Some 14,000 firefighters, including inmate volunteers, are battling 18 major blazes burning thousands of square miles throughout California with aircraft, assorted vehicles and picks and shovels.

They take aim at the biggest wildfires in two ways and in much of the same way the Department of Forestry and Fire Protection has for decades. They'll go at it directly with water and retardant where they can.

And when they can't take that direct approach, firefighters retreat to a ridge, wide road or stream where they use bulldozers to cut a "fire line." There they'll wait for the blaze to come to them while lighting "backfires" to clear vegetation between the fire line and the approaching blaze.

Experts say whichever approach Cal Fire takes, California firefighters are often more aggressive in trying to extinguish wildfires than those in other less-populated states. That's because California wildfires are increasingly threatening sprawling urban areas.

"Cal Fire is really an urban firefighter service in the woods," said Arizona State University life sciences professor Stephen Pyne, a wildfire management expert.

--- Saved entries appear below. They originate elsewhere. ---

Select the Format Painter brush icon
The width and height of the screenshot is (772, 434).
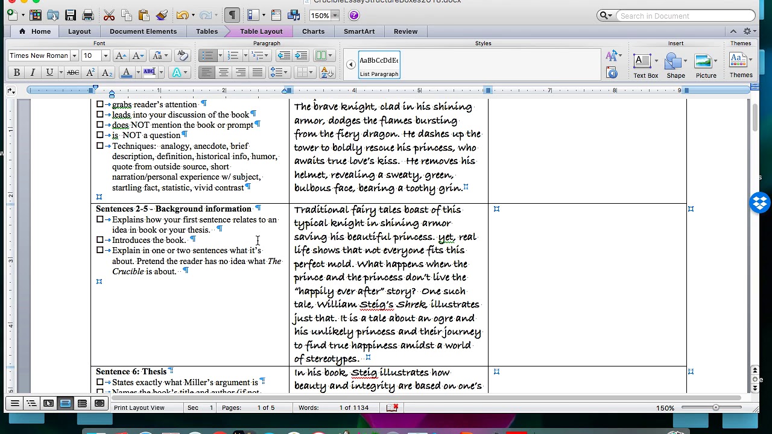pyautogui.click(x=161, y=15)
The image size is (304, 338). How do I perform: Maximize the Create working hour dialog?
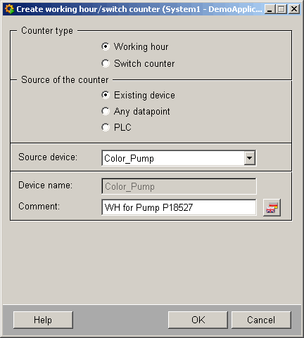tap(281, 9)
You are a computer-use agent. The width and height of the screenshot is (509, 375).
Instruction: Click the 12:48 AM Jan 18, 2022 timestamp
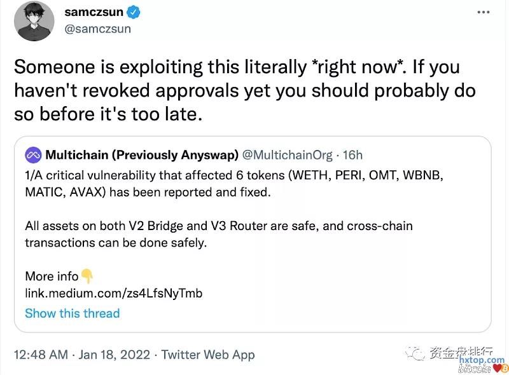click(81, 355)
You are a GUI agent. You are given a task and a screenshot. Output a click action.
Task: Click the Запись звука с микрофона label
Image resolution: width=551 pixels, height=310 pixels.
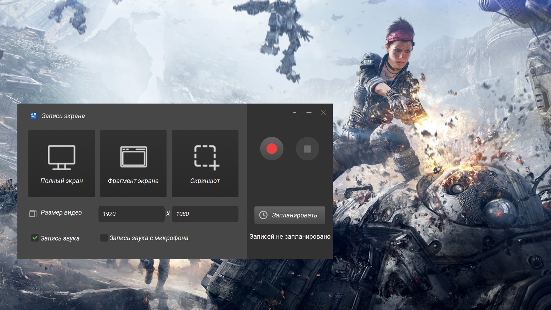point(149,238)
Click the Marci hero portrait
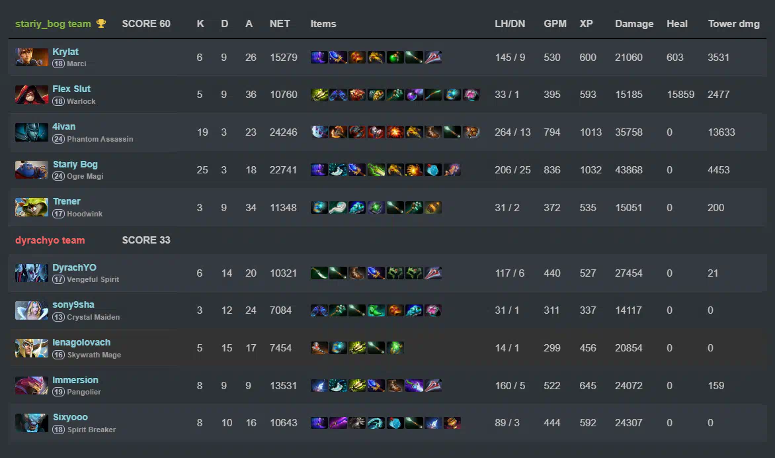This screenshot has height=458, width=775. [x=32, y=58]
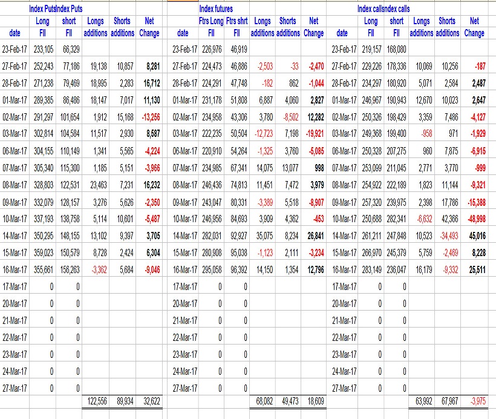Select the Index Puts total net change 32,622

click(x=149, y=401)
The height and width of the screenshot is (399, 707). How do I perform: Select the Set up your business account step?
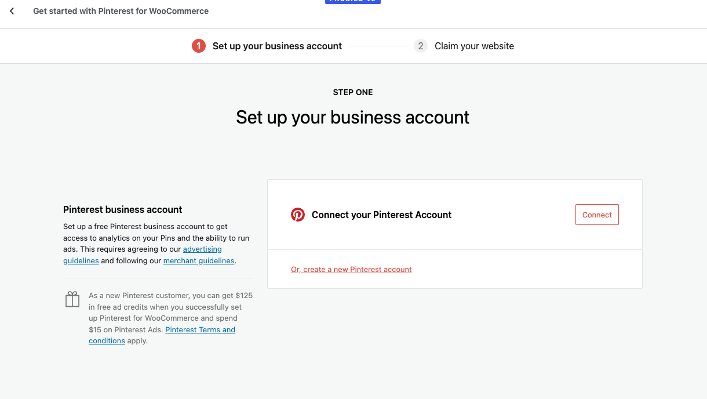click(x=277, y=46)
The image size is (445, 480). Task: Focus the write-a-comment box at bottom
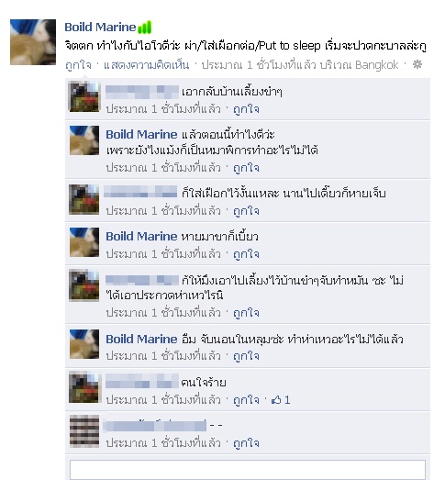248,470
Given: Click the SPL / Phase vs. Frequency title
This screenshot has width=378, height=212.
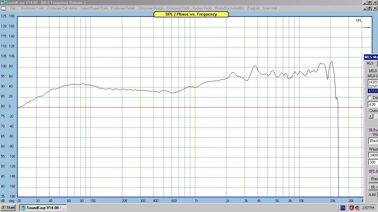Looking at the screenshot, I should coord(191,14).
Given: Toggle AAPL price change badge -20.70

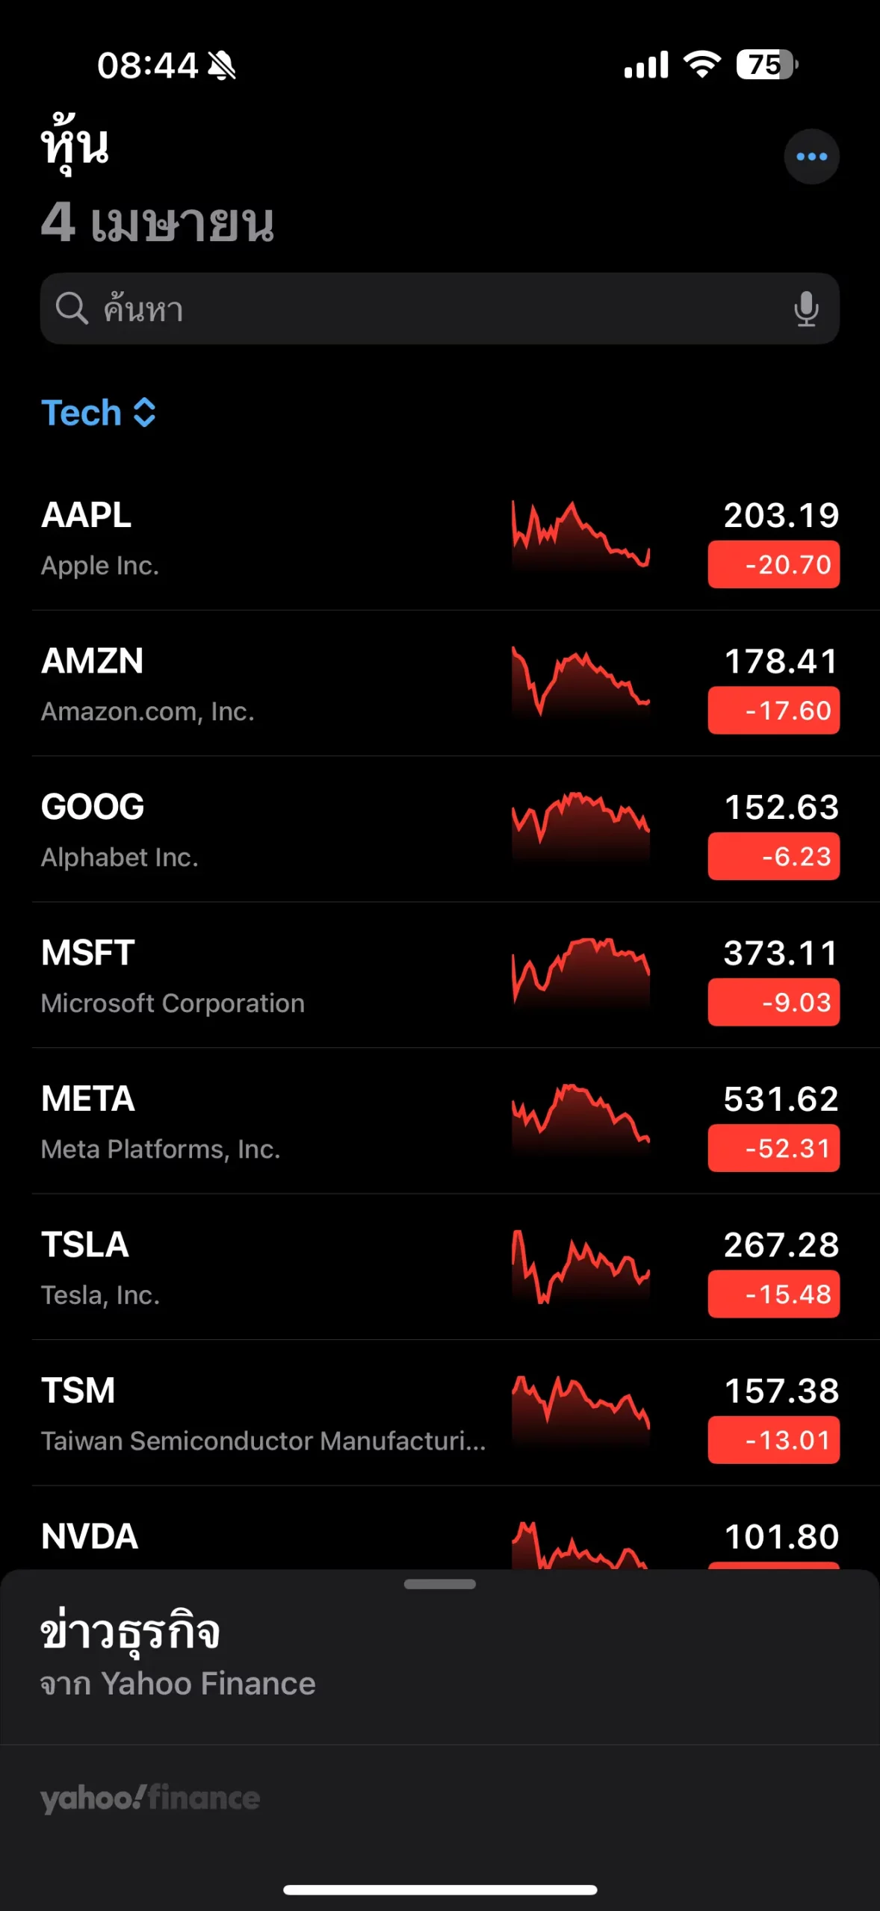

Cal Fire spokesman Scott McLean said firefighters use both approaches to battle the large blazes, including the growing twin fires about 100 miles (160 kilometers) north of San Francisco.

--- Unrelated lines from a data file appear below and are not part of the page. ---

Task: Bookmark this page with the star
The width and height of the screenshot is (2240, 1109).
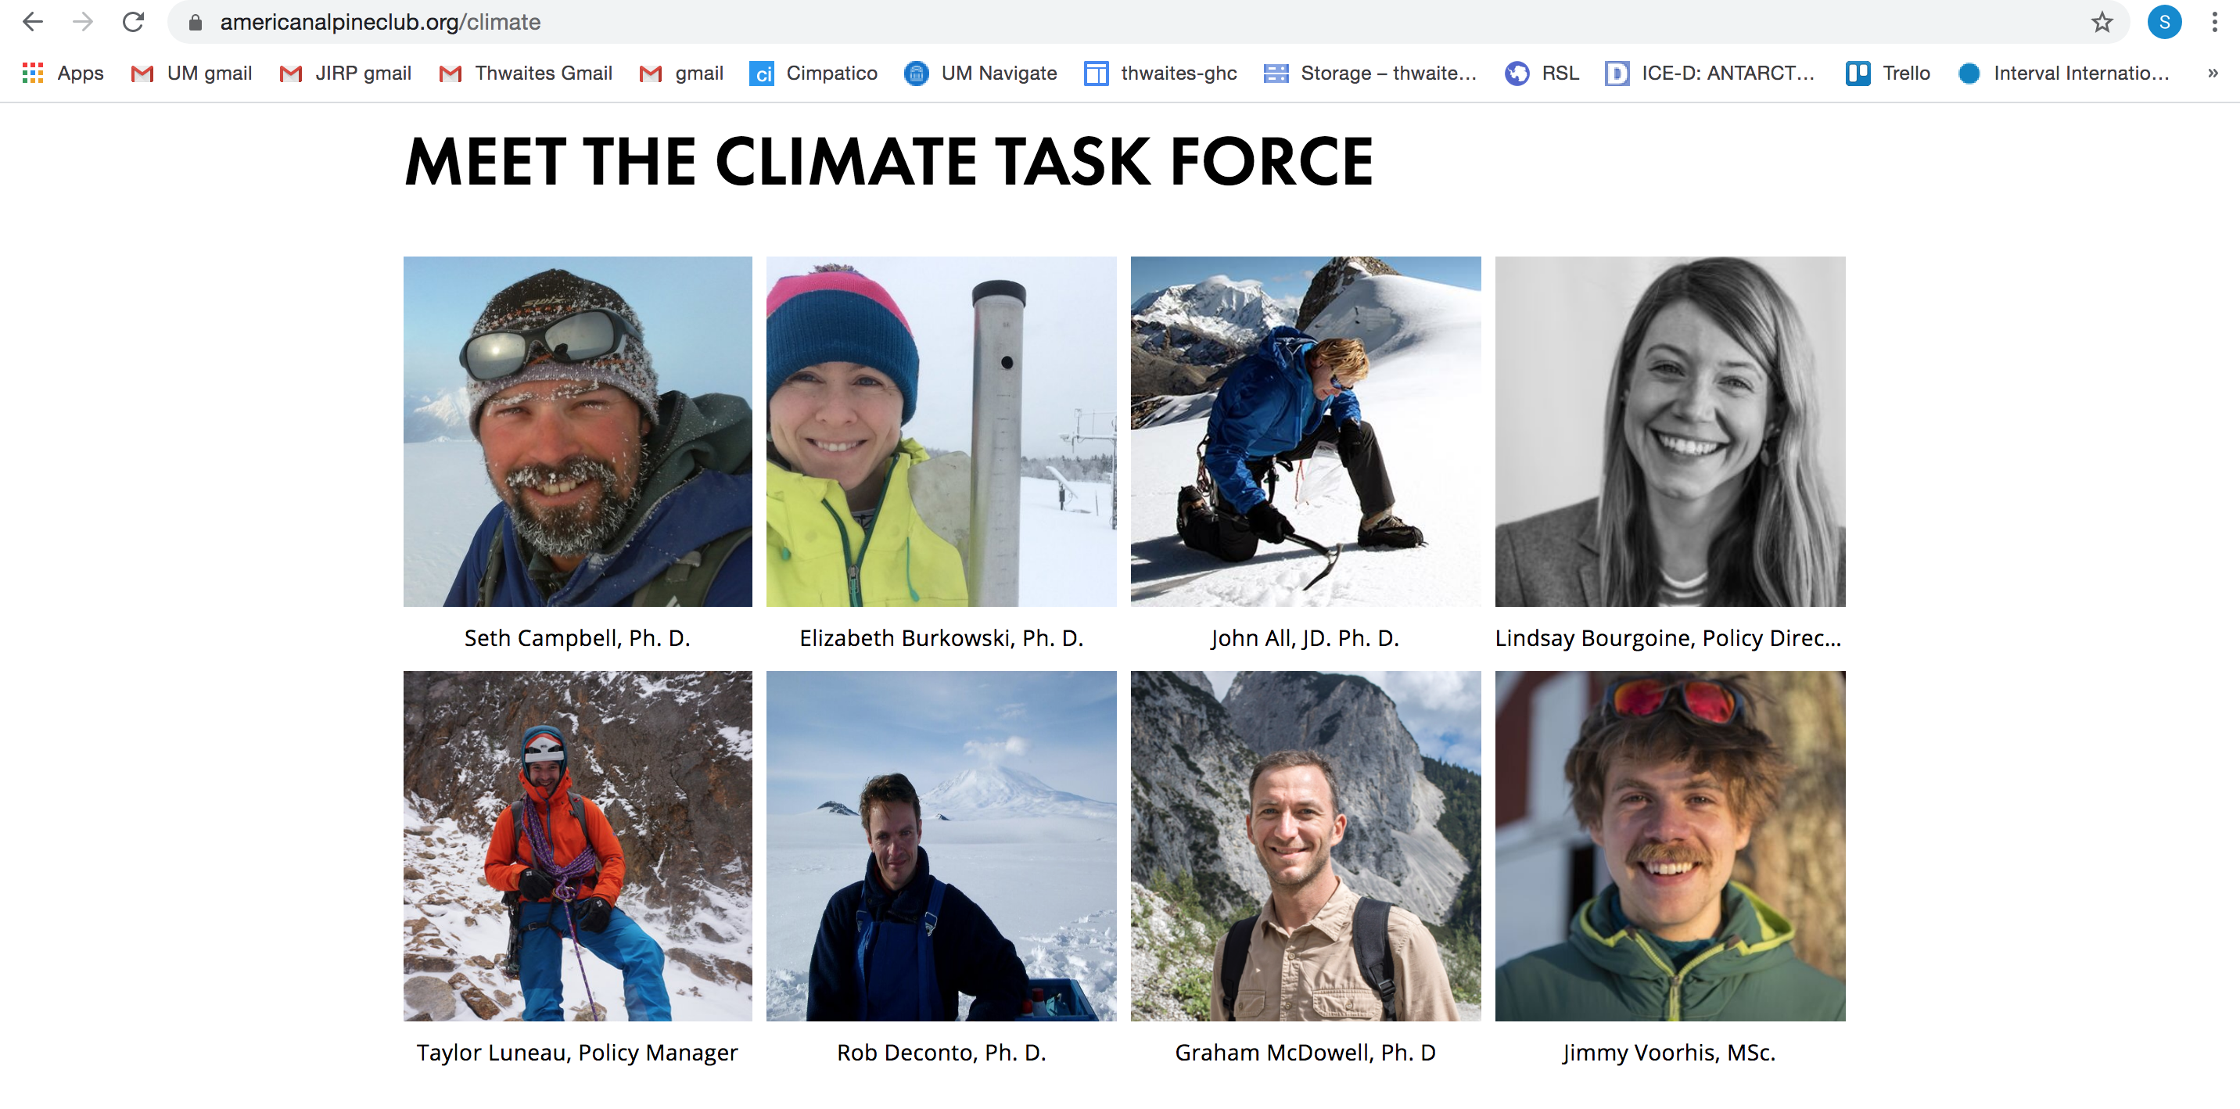Action: [2102, 22]
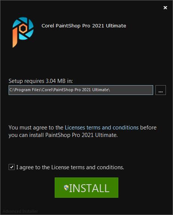The width and height of the screenshot is (173, 215).
Task: Click the 'conditions' word in blue link
Action: pos(125,128)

McLean said firefighters are using the direct approach to prevent the fires from reaching urban areas along Clear Lake while retreating in national forests "and letting the fire come to us."

Those two fires grew to a combined 443 square miles (1,148 square kilometers) to become the state's largest wildfire.

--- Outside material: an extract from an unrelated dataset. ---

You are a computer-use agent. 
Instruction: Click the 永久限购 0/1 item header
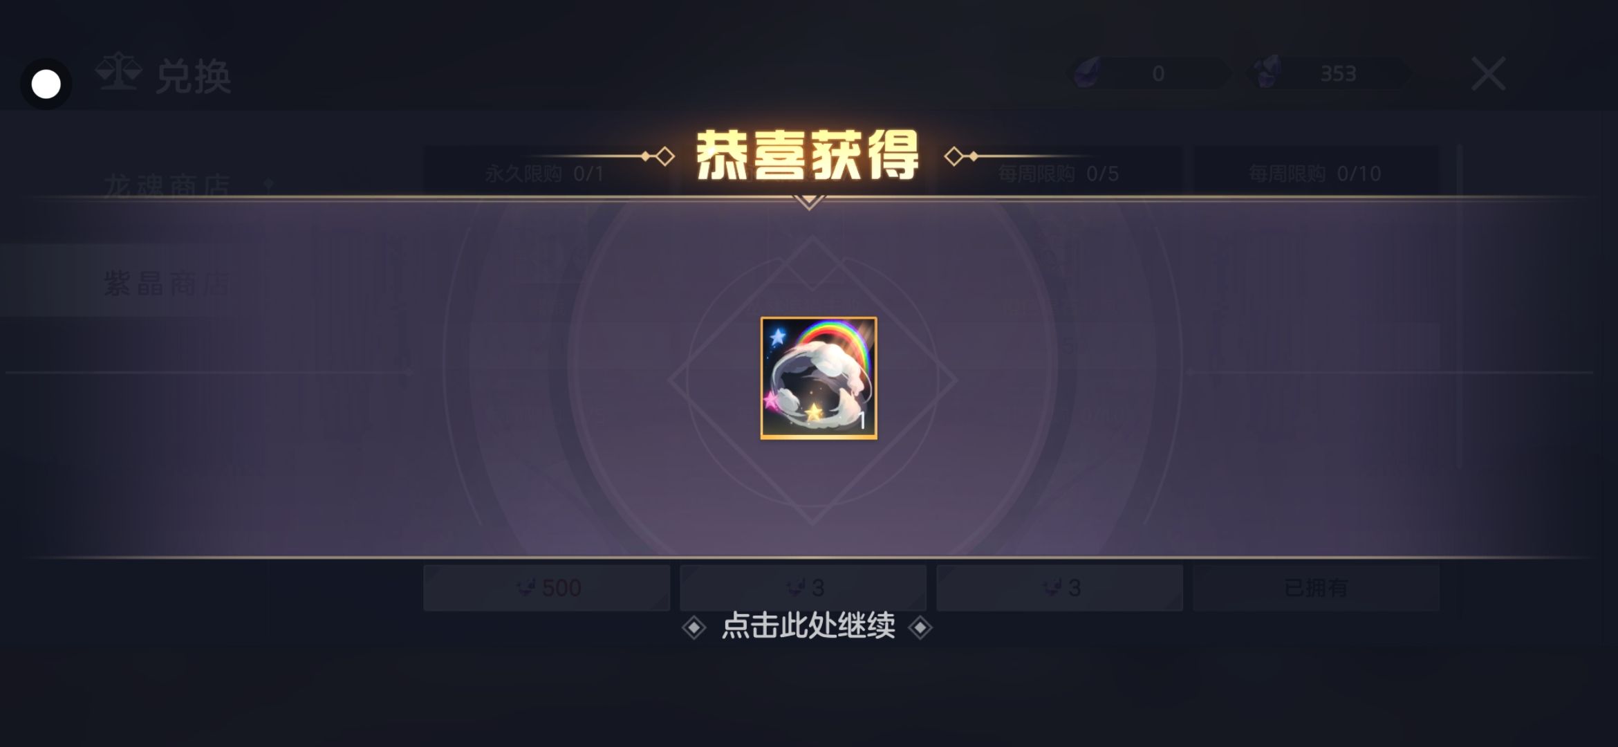pyautogui.click(x=545, y=174)
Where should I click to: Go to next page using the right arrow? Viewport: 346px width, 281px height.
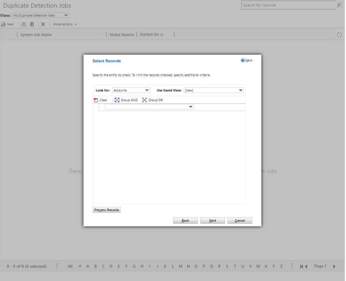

McLean and fire experts say it's impossible to surround a fire that large, especially with 17 other major fires requiring attention in the state.

"We are building lines. Picking and choosing where we think we can take a stand," McLean said. "Attacking it where we can and waiting and letting it come to us when appropriate."

McLean said firefighters are using direct means to prevent the twin fires from reaching evacuated urban areas on the east side of Clear Lake. At the same time, firefighters have pulled back in the uninhabited national forests to the north, where they have cut fire lines and are employing indirect methods.

Experts say the best way to fight these destructive wildfires is to prevent them in the first place when building homes and other buildings.

"It's the embers, not the fire itself, that destroy most homes," said Steve Conboy, a construction expert whose company develops fire-resistant chemicals to apply to wood.

In the meantime, Gov. Jerry Brown and other state officials warned that the state is expected to endure record-breaking wildfires going forward. Drought, warmer weather and other factors have combined to start wildfire season sooner and make the blazes more destructive.

"We're in uncharted territory," the governor said last week. "Since civilization emerged 10,000 years ago, we haven't had this kind of heat condition, and it's going to continue getting worse. That's the way it is."

Firefighting costs have more than tripled from $242 million in the 2013 fiscal year to $773 million in the 2018 fiscal year that ended June 30, according to Cal Fire.

"In past decades, we may have seen a fire that we're seeing now in August or September," Ca Fire Director Ken Pimlott said during a press conference last week. "We are routinely now seeing fires reach 100,000 acres several times in one month and it's only July, so we have a long way to go in this fire season, and as we saw last year fire season can go right up through December."